FDA to declare safe meat and milk from clone animals
Meat and milk from cloned farm animals is about to be declared safe for human consumption by the US Food and Drug Administration, one of the world's most powerful regulatory bodies.
A favourable risk assessment from the FDA is expected to start the commercial exploitation of cloning to improve livestock quality around the world.
FDA officials told the BIO 2005 biotech industry conference they had completed a four-year assessment process and concluded that cloned animals and their progeny would be as safe to eat as conventionally bred animals. They also found that cloning was acceptable from the viewpoint of animal welfare.

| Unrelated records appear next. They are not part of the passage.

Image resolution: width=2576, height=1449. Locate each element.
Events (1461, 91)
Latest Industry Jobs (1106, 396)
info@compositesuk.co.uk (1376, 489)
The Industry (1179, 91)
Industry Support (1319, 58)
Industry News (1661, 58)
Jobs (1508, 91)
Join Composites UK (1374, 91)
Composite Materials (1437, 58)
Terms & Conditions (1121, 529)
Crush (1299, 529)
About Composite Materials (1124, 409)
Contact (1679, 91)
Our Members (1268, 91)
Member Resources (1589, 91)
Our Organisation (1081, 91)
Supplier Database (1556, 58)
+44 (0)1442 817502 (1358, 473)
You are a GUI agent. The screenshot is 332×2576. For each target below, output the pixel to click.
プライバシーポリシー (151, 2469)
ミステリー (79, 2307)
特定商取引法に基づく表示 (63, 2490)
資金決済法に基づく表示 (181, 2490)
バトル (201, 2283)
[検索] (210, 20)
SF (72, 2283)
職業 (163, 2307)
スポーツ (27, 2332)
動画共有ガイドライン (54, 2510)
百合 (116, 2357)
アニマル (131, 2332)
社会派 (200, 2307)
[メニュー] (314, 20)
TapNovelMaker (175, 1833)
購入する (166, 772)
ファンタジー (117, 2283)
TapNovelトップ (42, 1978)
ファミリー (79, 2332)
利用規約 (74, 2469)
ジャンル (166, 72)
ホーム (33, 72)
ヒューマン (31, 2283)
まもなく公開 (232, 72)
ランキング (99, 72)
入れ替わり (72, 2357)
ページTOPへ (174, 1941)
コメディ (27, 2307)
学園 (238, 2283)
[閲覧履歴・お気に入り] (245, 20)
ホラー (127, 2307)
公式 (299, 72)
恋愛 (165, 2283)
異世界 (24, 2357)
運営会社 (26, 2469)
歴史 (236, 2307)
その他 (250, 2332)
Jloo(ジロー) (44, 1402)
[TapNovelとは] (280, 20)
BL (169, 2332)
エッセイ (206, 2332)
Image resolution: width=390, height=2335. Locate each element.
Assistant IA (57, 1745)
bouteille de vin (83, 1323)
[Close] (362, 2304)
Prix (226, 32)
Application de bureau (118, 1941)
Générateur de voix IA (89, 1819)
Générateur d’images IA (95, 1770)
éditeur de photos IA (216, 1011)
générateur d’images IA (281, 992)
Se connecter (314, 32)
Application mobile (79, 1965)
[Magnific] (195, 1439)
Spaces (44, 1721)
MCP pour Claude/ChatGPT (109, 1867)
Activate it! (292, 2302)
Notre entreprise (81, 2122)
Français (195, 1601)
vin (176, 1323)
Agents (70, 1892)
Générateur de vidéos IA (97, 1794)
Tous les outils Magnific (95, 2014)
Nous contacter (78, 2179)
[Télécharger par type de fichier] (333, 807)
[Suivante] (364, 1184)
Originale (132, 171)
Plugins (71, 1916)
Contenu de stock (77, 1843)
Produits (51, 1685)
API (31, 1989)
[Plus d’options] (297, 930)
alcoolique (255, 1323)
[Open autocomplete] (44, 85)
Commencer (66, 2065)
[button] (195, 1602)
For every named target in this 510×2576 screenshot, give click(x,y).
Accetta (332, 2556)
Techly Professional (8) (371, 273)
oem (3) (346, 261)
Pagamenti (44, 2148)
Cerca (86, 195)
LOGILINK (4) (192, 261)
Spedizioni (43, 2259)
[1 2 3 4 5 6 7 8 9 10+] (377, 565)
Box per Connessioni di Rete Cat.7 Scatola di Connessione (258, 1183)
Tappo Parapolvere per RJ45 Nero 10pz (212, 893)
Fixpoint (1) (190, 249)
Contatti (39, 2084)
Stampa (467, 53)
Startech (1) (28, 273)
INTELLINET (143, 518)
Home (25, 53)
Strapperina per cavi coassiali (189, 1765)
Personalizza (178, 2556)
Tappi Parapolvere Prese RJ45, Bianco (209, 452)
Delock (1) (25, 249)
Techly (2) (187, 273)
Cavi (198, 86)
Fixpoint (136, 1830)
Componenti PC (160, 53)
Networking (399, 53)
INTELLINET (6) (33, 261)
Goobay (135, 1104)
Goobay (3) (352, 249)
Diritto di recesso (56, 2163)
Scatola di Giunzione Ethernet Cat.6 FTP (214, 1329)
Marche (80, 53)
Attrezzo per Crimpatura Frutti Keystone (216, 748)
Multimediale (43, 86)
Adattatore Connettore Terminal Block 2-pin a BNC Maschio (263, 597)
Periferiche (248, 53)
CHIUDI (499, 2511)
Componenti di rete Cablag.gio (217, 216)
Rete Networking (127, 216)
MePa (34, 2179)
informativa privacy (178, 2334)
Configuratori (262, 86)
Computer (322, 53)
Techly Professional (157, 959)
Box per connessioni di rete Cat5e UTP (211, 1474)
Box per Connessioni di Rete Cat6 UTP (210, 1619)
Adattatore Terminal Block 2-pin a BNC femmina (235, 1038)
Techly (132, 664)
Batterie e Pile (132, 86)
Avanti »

Scientists said the first pork and beef from cloned animals could reach the market next year. John Matheson, senior regulatory scientist at the FDA, said uncertainty in the US government about the ethics of animal cloning had delayed publication of the assessment.
But Mr Matheson said he expected the assessment to appear any day.
“The FDA would want the ethics to go away but there are people with legitimate concerns about the impact of this technology,” he said.
At the FDA's request, agricultural biotechnology companies and the livestock industry have been observing a moratorium on the commercial introduction of meat and milk from cloned animals and their offspring.
Mr Matheson said this should continue until the assessment had been published and was then revised after a two-month period for public comments. Irina Polejaeva, chief scientist for ViaGen, a leading animal cloning company, said other countries with strong livestock sectors such as Australia and New Zealand were waiting for the FDA assessment.
She said meat from cloned animals could be on sale next year. The public still imagined that animal cloning was an inefficient process that produced unhealthy animals, Ms Polejaeva said. But cloning procedures had improved greatly during the eight years since Ian Wilmut and colleagues at the Roslin Institute in Scotland first used them to produce Dolly the sheep.
Larisa Rudenko, FDA senior biotechnology adviser, said that although cloned animals were more likely to suffer birth defects and health problems when very young, after about 50 days old they were as healthy as animals conceived conventionally. The FDA assessment analysed the biochemical composition of meat and milk from cloned animals and their offspring and found it was the same as that from conventional animals.
ViaGen and Cyagra, another US-based livestock cloning company, supplied much of the data for the assessment. Between them, the two companies have produced several hundred cloned pigs and cattle.
In practice most meat and milk would not come from clones themselves, which would be used to improve the agricultural gene pool, but from their progeny. MsRudenko said: “Clones are for breeding not for eating.” Alejandro Cantarelli, Cyagra's chief executive, said a lot of people confused animal cloning with genetic engineering. “A clone is not a transgenic animal; it is a genetic replica of the founder animal,” he said.
Roslin Institute's original Dolly cloning patents are now owned by Start Licensing, a Texas-based company set up in April to find commercial applications for animal reproductive technologies.